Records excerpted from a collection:
'''
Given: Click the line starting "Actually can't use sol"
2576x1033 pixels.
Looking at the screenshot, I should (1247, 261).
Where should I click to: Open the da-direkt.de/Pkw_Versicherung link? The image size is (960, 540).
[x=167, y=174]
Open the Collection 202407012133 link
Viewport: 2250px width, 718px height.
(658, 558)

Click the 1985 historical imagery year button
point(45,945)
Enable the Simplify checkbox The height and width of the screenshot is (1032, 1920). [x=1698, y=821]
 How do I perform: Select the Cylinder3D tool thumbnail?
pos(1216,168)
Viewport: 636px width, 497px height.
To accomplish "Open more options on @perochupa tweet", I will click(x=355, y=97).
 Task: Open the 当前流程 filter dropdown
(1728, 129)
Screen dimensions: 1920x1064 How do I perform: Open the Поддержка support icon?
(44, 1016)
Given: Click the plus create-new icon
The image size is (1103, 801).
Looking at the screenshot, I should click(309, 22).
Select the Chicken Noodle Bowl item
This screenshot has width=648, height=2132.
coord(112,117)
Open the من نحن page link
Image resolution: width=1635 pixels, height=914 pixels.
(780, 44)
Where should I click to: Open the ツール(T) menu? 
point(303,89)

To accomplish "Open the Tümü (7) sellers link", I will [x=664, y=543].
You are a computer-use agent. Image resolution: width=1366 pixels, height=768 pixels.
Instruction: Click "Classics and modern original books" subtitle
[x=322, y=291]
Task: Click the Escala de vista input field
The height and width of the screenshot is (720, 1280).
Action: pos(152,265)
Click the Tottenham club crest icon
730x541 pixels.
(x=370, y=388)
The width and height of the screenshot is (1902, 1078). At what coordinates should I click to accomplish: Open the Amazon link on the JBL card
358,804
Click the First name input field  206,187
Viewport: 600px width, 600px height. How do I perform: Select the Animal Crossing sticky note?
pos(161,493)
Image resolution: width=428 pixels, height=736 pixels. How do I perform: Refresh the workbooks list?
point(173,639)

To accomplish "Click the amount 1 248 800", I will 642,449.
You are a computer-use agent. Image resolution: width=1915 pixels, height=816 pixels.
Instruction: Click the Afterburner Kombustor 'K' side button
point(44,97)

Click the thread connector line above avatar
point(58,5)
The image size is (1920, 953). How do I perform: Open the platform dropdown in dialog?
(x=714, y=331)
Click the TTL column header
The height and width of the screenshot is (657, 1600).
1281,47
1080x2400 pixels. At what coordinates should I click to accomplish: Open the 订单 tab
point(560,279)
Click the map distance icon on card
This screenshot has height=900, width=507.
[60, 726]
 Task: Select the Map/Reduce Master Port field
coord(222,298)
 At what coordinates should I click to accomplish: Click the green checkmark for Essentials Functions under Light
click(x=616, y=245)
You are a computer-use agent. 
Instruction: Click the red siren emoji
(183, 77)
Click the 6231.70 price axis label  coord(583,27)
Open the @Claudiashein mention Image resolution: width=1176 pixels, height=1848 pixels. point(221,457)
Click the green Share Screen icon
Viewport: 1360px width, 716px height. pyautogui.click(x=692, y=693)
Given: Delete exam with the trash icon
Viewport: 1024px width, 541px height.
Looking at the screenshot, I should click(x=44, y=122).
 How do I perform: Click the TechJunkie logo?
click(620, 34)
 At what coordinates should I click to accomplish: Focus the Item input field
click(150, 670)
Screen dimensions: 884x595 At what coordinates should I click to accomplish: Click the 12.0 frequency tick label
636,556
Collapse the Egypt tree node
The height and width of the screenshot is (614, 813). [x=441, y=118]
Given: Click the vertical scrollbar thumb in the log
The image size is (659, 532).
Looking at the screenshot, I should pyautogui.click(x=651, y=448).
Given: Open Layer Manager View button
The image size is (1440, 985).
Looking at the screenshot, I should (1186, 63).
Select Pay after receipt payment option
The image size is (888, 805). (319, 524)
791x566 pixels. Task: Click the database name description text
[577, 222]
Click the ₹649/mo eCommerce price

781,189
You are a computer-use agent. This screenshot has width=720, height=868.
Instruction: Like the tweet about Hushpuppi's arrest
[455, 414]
'''
REQUIRED ACTION:
Starting at the first line of the records above, please copy each line exactly until you reach the line containing "Enable the Simplify". Include that line and stop there.

ANSWER BELOW:
Given: Click the line starting "Actually can't use sol"
2576x1033 pixels.
Looking at the screenshot, I should (1247, 261).
Where should I click to: Open the da-direkt.de/Pkw_Versicherung link? The image size is (960, 540).
[x=167, y=174]
Open the Collection 202407012133 link
Viewport: 2250px width, 718px height.
(658, 558)

Click the 1985 historical imagery year button
point(45,945)
Enable the Simplify checkbox The height and width of the screenshot is (1032, 1920). [x=1698, y=821]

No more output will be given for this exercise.